(69) RhôneLes Nuits de Fourvière

20/07/2019 – Youssou N’Dour aux Nuits de Fourvière

Est-il encore bien utile de présenter Youssou N’dour ? Roi du mbalax dans le Sénégal des seventies, fer de lance du mythique orchestre l’Étoile de Dakar, mais également patron de presse, propriétaire d’un studio d’enregistrement, le chanteur fut aussi un temps Ministre de la Culture et du Tourisme dans son pays natal… A la fois artiste et homme d’affaires, Youssou N’dour est par dessus tout un homme profondément engagé pour son pays et pour l’Afrique tout entière…

Après plusieurs passages par la case Jazz à Vienne [NdlR : alors que Neneh Cherry y était la semaine passée!], le voici cette année aux Nuits de Fourvière.

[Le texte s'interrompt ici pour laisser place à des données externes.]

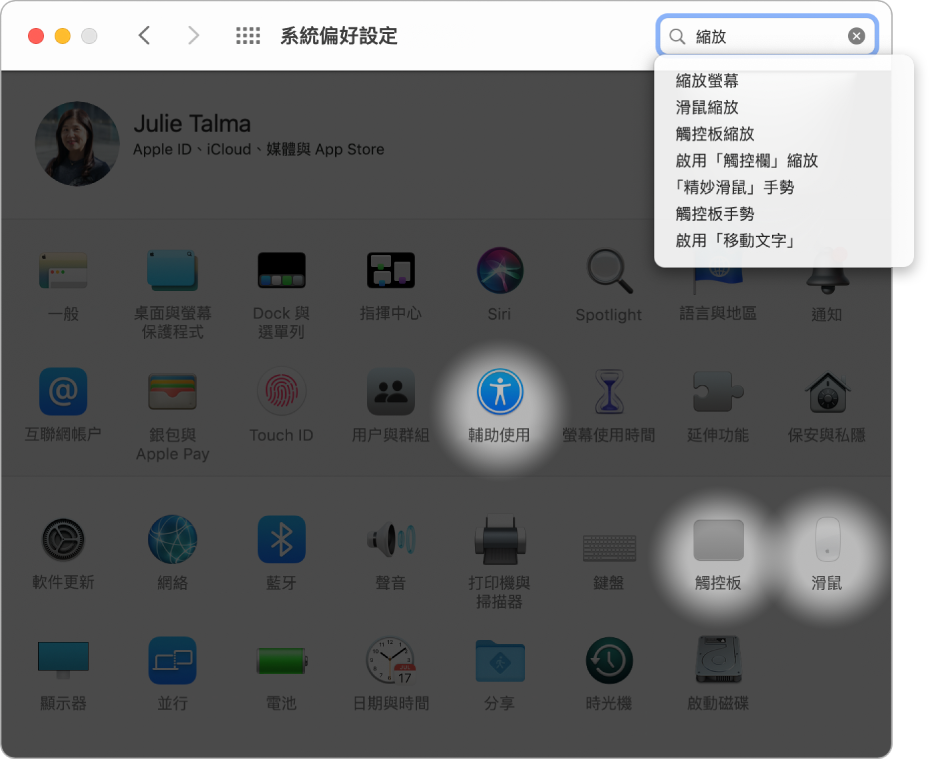The width and height of the screenshot is (931, 761).
Task: Open 軟件更新 to check for updates
Action: click(63, 539)
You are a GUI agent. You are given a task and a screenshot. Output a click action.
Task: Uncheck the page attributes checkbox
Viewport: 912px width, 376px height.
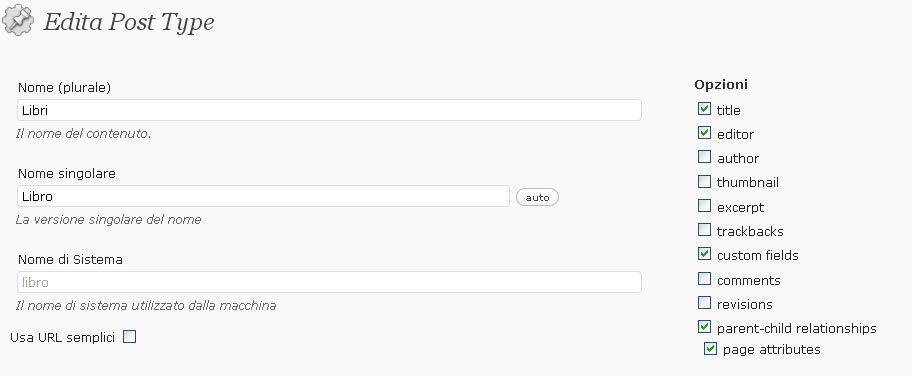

Avec quarante années de carrière au compteur, le « Petit Prince de Dakar » semble être pour autant resté le même, sourire aux lèvres, sincèrement ému à son arrivée dans l’arène, puis, dès le second titre, parcourant frénétiquement la scène de long en large, boosté par une généreuse bande de musiciens et choristes, qu’un danseur rejoint sur quelques titres pour mieux ambiancer le théâtre lyonnais conquis d’avance.

Une averse accompagne le début du concert, les ponchos translucides sont dépliés, mais le ciel reprend vite les couleurs d’un sunset estival. Sont égrainés sans temps mort les hits d’une riche discographie, les moins connaisseurs se retrouvent sur 7 seconds, tube interplanétaire que Youssou N’dour partageait avec la chanteuse Neneh Cherry en 1994. Un bel hommage est aussi rendu au zoulou blanc, Johnny Clegg, guerrier anti-apartheid, disparu quatre jours plus tôt du côté de Johannesburg. Le ciel semble se noircir, comme pour saluer cette triste perte. Asimbonanga

En guise de consolation après la défaite en finale de la Coupe d’Afrique des nations, Youssou N’dour effleure sans retenue les mains que tendent vers lui les premiers rangs de la fosse, des grappes de compatriotes bardés de drapeaux sénégalais.

Assurément, le groupe a le sens de la fête, Youssou et l’un de ses deux percussionnistes haranguent le public, le faisant danser et chanter jusqu’à l’apothéose finale lorsqu’une pluie tropicale s’abat sans prévenir sur les spectateurs. Le concert se termine en queue de poisson. Youssou Ndour épargne le public (et sans doute le matériel), préférant renoncer à un énième rappel. Chauffé à blanc, l’auditoire redescend brusquement sur terre, quittant les lieux trempé jusqu’aux os mais avec le sentiment d’avoir vécu un pur moment de communion musicale et humaine.